Opto-Isolator Output – Collector vs. Emitter Explained

emitter-followerisolationopto-isolatorphototransistor

I have an Isocom ISQ2X quad opto-isolator (datasheet) that I will use to drive a logic input. The opto-isolator's simplified model given by the datasheet is pictured below. The transistor base pin is not brought out.

I have two possible configurations, pictured below:

  1. Config1 where the logic output is taken from the transistor's collector
  2. Config2 where the logic output is taken from the transistor's emitter

Opto-isolator configurations. Config1 is common emitter and Config2 is common collector

My question is: Aside from the inverted logic, are there any differences between these configurations? For example: does raising the collector voltage (when the transistor in Config2 is activated) have any effect on things like current-transfer-ratio or saturation voltages?
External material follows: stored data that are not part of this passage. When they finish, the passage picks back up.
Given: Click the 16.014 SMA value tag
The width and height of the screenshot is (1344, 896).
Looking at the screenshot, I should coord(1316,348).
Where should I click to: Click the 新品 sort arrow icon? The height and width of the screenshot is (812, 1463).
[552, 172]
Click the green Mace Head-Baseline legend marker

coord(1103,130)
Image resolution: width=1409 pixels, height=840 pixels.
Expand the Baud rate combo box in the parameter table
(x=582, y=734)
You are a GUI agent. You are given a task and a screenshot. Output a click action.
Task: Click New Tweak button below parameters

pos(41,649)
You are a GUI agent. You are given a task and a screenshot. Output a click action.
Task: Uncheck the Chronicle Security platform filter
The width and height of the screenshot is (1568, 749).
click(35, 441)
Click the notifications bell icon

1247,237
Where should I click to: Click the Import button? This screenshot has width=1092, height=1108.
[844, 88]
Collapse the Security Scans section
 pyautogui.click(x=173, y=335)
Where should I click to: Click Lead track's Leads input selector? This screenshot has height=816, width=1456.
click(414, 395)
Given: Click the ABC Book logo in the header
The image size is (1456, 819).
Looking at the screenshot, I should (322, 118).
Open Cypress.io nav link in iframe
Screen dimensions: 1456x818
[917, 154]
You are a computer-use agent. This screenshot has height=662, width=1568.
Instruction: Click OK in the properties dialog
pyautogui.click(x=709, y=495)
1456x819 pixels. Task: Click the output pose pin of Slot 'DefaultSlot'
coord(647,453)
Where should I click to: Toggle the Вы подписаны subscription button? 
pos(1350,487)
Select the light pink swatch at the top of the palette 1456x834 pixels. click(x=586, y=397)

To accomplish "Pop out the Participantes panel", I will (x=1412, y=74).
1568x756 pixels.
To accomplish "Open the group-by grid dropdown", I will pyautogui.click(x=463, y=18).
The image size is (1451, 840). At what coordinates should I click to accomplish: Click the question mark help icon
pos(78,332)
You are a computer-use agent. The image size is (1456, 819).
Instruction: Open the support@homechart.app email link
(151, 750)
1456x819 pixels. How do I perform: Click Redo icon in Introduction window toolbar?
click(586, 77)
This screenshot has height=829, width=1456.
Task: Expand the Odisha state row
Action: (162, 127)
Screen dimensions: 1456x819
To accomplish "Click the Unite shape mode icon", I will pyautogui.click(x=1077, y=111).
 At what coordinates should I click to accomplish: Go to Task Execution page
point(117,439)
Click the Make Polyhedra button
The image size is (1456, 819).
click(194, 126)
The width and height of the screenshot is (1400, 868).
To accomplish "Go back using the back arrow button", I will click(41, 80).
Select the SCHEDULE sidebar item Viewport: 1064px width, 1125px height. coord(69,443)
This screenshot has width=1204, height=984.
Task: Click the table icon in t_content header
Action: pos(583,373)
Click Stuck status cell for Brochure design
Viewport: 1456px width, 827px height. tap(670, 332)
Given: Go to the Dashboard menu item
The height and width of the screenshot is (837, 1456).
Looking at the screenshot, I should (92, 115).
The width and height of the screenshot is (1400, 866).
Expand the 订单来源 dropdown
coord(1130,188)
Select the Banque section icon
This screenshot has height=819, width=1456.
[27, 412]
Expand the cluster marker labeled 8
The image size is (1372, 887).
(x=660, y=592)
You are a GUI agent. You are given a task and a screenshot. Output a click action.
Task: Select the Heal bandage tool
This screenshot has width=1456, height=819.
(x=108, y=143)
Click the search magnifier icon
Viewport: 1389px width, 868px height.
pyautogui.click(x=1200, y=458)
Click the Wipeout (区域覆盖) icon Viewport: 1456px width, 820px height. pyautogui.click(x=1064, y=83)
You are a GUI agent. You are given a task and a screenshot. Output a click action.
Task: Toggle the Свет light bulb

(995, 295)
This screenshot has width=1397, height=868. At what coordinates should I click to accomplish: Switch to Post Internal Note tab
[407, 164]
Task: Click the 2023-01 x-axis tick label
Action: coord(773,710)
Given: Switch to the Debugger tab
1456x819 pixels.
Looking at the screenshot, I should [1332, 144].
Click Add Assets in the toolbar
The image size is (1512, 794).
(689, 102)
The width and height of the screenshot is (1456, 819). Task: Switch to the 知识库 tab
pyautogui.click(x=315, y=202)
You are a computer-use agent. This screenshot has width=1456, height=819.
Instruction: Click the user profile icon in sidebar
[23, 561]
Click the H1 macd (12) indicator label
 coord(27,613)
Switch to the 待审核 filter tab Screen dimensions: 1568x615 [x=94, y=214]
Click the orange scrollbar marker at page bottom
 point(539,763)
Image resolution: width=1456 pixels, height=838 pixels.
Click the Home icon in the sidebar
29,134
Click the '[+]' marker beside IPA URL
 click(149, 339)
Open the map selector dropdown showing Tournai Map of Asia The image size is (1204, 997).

Additional, unnecessary, information:

  • If both configuration are equal I will go with Config2 because it is preferential for my application to have a logic low output if the diode driver is accidentally disconnected.
  • The logic input belongs to Intersil HIP4081A H-bridge driver which is powered by the +12V rail in the picture (Logic low threshold: 1V max, Logic high threshold: 2.5V min, Logic absolute maximum: VDD+0.3V).
  • The diode current will be controlled by a series resistor, probably to around 10 mA.
  • I could consider adding a buffering transistor/FET/IC if it is beneficial to my application.
  • I have these opto-isolators on hand and would therefore prefer to use them.
  • My intuition tells me that there isn't any difference between the configurations, since the phototransistor is effectively just series connected with a resistor and doesn't even "know" which configuration it is in. I ask because two colleagues prefer and recommend Config1, but that might be because they are thinking of Config2 as a standard NPN BJT common-collector circuit where they base pin would need to be raised as the collector is driven higher. Some literature I've looked at present both options without mentioning any differences.

Edit: I guess I was hoping for an explanation involving some sort of a phototransistor model and/or an answer citing some book/literature. As I don't think this question will pickup steam I've marked Olin's answer as accepted since he elaborated a bit on his answer – but I'm still open to more people weighing in on this.

Best Answer

Your two configurations are equivalent in output drive, although obviously the output logic is inverted between them.

The decision therefore comes down to which polarity is more fail-safe and idle current issues. Config 1 fails to high and takes active current to be low, with config 2 the opposite. Use whatever works best for your system.

One reason people knee-jerk to config 1 is that a switch between a line and ground with a pullup is more common. It is often convenient to be able to ground one side of the switch. Far more things come with built-in pullup resistors, as apposed to built-in pulldown resistors. If this signal were going into a microcontroller, for example, then R1 could be internal to the micro and you'd use config 1. In that case logic polarity doesn't matter since micros can generally deal with low or high equivalently.